To seek help, I created a new thread on WordPress forum. One of the users asked me to check system log files (messages, Syslog) which can be found under the /var/log directory. The messages log file was populated with the below message:
out of memory in UB 815792: OOM killed process 29747 (MySQLD) error messages.
The out of memory manager module in my Linux VPS was killing the MySQL service immediately after the crontab started it.
OOM is a system module which ensures that aggressive processes using high system resources are killed to avoid malfunctioning of the system. In my case, the MySQLD service was using a large volume of RAM due to which the OOM killer had no other option than killing MySQLD process.
To fix the problem, I stopped MySQL server along with the services dependent on it. Then, I rebooted the VPS.
What should you do to prevent OOM process killer from stopping MySQL, PHP-FPM, NGINX, Apache, Oracle DB or any other critical service?
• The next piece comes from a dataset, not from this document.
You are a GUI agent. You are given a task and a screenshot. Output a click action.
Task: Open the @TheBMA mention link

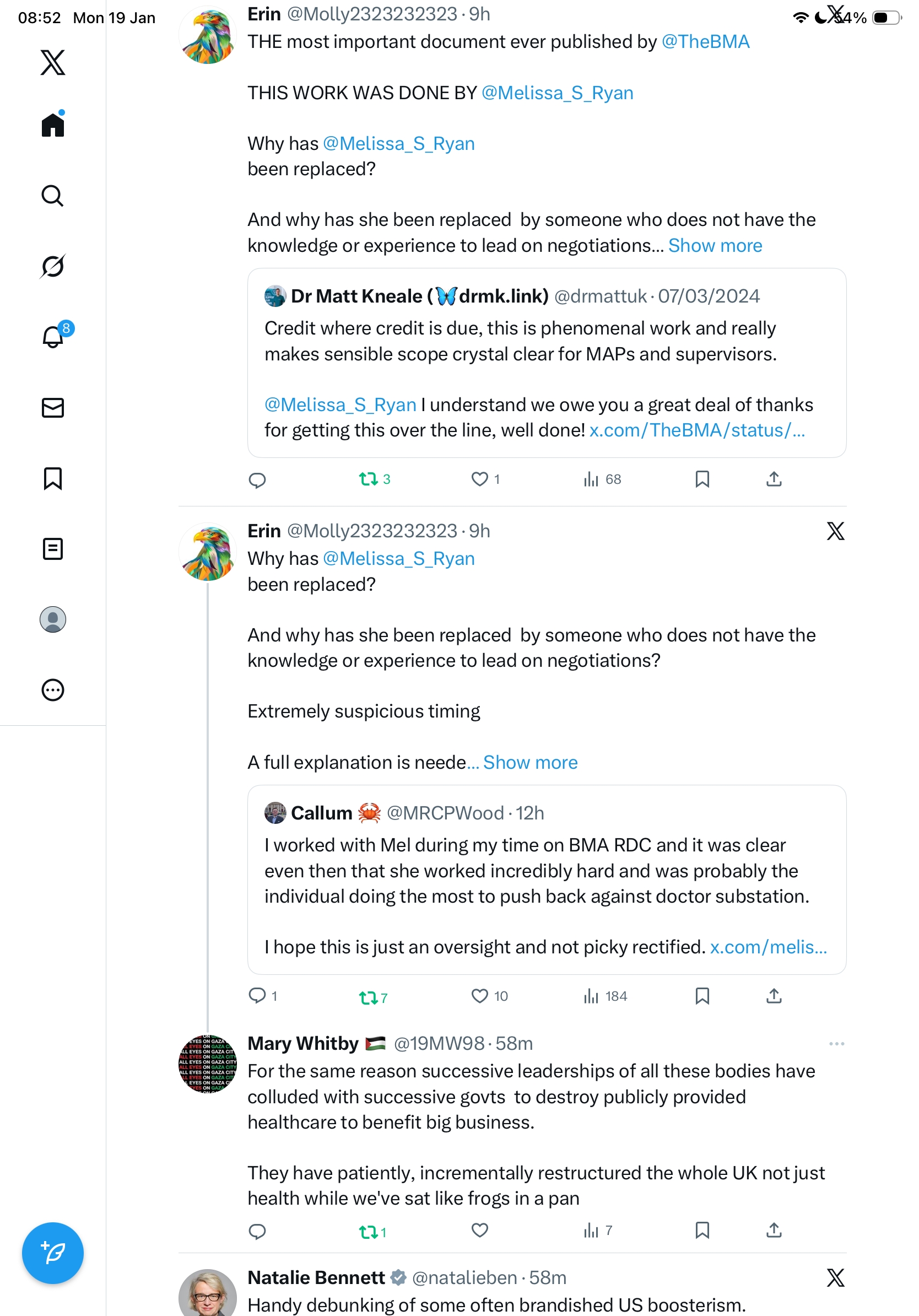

Check Linux memory usage often with commands like
ps aux and
free -mt. Once you find that the server doesn’t have enough free memory, identify the process which is using the most RAM and check its configuration. For example, if the PHP-FPM processes are using a large amount of RAM, you should tweak its configuration to lower the system memory usage.
Kill stopped jobs: When you stop a job in Linux, the task is still assigned resources the system had allocated to it. To free up these resources, you should terminate all finished jobs. To do so, run the below command in the terminal:
Now, the terminal will display a list of process ids of stopped jobs. Use
kill -9 pid command to kill them.
Check log files: If your website is deployed on a VPS server, you should check PHP, Nginx, MySQL as well as system log files every 2 or 3 hours. Use the command
tail -30 file_name to learn about the latest errors.
Use updated software: When a developer or a company releases a new version of a product, the bugs that were found in earlier version of the software would have been fixed. If you’re using a CMS, make sure that the software you’re about to upgrade is compatible with your CMS.
If this doesn’t help, lower the max connections default value in my.cnf file to 50. Configure the PHP-FPM process manager to create additional processes ondemand and reduce the value of max children variable.
Conclusion: Fixing out of memory errors in Linux can be tricky. You should first find the cause of the problem by checking the error log files. If the problem is occurring because of poor code or slow SQL query, you should fix the code. If the code works great on other machines, reboot the OS.